Book Review: The Tutor’s Daughter


The Tutor’s Daughter by Julie Klaussen is unexpected. The usual predictable love story takes a sharp right turn from ordinary into beautiful.

Emma Smallwood is the daughter of a local tutor of a private school. However, since her mother’s death the school’s population has petered. Fewer children are enrolled. Emma’s father has lost most of his enthusiasm for teaching. Emma worries about their future. She writes the Weston’s, hoping the presence of their younger children might encourage greater enrollment from other wealthy parents.

Writing the Westons brings back memories of Henry and Philip Weston—brothers who shared the same grade with Emma. Henry always picked on Emma when they were children. Philip was the opposite of Henry—kind-hearted and thoughful. Emma is still very much in love with Philip.  After writing to see if the Westons intend to send their other younger children to the private school, Emma is surprised to get a favorable reply. Moreover, a reply which includes excellent money to teach the two younger sons. The job comes with strings.

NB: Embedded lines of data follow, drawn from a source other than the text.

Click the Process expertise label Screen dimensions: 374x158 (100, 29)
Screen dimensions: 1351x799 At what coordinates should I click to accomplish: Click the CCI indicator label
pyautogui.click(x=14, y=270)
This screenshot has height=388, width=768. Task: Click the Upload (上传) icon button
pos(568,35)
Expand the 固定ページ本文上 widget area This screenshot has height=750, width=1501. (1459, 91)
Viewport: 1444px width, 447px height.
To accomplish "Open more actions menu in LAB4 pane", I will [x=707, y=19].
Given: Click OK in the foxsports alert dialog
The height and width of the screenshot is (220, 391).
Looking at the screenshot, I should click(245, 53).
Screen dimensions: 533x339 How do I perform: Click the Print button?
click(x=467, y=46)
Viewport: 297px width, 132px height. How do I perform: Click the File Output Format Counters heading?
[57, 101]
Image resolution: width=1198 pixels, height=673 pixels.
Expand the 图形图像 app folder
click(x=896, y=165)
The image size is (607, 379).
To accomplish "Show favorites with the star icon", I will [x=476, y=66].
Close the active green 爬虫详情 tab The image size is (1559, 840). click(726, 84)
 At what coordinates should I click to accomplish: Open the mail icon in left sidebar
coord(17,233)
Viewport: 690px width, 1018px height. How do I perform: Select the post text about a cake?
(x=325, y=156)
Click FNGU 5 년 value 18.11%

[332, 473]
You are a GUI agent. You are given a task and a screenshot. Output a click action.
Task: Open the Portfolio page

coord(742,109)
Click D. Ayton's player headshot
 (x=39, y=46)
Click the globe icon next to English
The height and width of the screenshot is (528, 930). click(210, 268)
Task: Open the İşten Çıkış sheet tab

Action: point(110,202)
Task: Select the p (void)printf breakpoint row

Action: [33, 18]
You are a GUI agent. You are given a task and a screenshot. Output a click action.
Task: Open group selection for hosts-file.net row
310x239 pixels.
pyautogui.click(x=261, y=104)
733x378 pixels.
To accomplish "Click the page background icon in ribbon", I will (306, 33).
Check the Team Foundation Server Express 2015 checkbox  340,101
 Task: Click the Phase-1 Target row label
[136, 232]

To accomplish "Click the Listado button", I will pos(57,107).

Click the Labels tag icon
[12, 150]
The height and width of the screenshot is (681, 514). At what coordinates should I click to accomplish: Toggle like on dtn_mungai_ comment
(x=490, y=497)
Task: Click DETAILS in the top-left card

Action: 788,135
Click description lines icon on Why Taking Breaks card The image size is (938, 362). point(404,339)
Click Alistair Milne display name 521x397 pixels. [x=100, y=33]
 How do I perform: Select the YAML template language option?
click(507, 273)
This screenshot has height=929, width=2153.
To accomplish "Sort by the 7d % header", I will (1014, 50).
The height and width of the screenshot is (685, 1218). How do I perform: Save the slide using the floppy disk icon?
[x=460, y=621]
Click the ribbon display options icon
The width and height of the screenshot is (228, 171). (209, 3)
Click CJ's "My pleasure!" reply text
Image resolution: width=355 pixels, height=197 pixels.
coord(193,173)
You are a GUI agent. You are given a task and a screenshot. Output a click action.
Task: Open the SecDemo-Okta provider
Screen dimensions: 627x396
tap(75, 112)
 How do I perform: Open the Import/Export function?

Emma and her father must move into the Weston house as Mrs. Weston doesn’t like to be far from her two youngest. Her father is thrilled. In a touching father-daughter moment, Emma’s father mentions how much the school and the house bring him down. Everywhere he walks he sees his deceased wife. This new job would get him away from the memories. Reluctantly, Emma agrees to the job in spite of her insecurities and fears. She hopes to find Philip at the Weston house and find a way to totally avoid Henry. Her father and Emma’s first day is anything but ideal.

No one waits for them in the village at the bottom of the hill to escort them to the Westons’ property. Emma and her father hire a carriage and arrive at the Westons’ home only to discover Mr. Weston had forgotten about their hiring and Mrs. Weston feels immediate contempt for Emma. And things become weird.

Music is played at night. Things go missing from Emma’s room. Something dark threatens Emma’s life every day that she resides on the Weston property. The story begins to change from predictable to unpredicatable as the mystery grows. Snatches of conversation are heard that only intrigue Emma more and her feelings for Philip change. Unexpectedly, it is Henry her heart flutters after, but Henry is wealthy and Emma is a tutor’s daughter. As the danger increases so do the feelings between Henry and Emma to the very explosive end when all intrigue is revealed. Then, the agonizing suspense of separation that make you wonder if Emma and Henry will ever get back together.

The Tutor’s Daughter earned five stars. I began and ended the novel on the same day. The action and romance kept me turning the pages.